**Data provided:**
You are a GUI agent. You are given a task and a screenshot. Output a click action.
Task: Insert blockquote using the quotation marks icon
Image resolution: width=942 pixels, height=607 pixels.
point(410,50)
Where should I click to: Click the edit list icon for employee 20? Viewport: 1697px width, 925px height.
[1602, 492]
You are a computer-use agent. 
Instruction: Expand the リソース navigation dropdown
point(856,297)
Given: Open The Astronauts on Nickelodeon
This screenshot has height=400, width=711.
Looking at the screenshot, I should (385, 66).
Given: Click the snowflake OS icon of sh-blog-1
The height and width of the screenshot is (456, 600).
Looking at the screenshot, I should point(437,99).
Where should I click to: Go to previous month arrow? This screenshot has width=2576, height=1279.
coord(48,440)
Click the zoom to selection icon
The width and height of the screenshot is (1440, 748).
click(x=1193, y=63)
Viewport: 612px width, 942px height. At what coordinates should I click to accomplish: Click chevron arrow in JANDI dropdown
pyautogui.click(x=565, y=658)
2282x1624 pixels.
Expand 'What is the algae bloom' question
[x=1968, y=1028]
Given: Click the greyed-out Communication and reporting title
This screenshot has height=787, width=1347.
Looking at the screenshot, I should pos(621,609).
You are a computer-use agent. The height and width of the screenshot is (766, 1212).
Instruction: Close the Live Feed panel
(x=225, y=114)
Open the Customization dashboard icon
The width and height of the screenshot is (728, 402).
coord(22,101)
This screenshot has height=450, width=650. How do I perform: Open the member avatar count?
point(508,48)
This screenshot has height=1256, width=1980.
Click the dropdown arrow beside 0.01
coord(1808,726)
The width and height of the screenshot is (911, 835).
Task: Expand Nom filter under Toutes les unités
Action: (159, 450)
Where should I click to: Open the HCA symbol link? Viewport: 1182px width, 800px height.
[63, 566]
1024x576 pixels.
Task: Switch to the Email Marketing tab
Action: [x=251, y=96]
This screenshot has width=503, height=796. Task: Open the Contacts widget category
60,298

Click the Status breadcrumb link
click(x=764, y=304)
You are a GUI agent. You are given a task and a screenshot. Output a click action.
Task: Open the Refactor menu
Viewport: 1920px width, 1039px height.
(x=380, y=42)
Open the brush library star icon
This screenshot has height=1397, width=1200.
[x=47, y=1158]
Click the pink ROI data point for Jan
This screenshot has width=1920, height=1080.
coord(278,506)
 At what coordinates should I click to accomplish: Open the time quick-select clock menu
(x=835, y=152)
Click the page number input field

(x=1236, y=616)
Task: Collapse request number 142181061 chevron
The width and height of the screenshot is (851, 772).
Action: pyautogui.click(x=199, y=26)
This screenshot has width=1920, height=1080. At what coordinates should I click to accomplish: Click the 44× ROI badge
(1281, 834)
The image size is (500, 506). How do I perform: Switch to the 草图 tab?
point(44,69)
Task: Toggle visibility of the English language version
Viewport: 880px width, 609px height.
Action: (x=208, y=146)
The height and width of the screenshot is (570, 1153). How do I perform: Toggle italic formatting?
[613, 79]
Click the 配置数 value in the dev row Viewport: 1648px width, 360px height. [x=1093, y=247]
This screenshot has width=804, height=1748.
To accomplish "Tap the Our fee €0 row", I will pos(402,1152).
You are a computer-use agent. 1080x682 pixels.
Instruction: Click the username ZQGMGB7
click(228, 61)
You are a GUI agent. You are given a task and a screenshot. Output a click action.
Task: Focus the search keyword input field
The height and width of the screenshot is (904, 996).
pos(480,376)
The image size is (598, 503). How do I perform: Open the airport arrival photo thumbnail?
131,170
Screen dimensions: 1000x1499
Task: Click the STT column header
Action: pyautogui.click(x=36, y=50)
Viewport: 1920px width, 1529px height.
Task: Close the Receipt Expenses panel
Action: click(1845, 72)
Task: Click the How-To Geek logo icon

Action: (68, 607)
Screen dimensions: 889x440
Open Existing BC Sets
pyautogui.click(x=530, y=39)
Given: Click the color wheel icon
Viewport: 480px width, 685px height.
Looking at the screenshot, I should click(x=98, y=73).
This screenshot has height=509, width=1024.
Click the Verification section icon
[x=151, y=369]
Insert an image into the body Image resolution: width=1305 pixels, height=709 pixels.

**Written exercise:**
Can you retype everything in the items above, from the line containing "Given: Open The Astronauts on Nickelodeon" down to the line containing "Looking at the screenshot, I should (385, 66).", both included?

**Reply:**
Given: Open The Astronauts on Nickelodeon
This screenshot has height=400, width=711.
Looking at the screenshot, I should (385, 66).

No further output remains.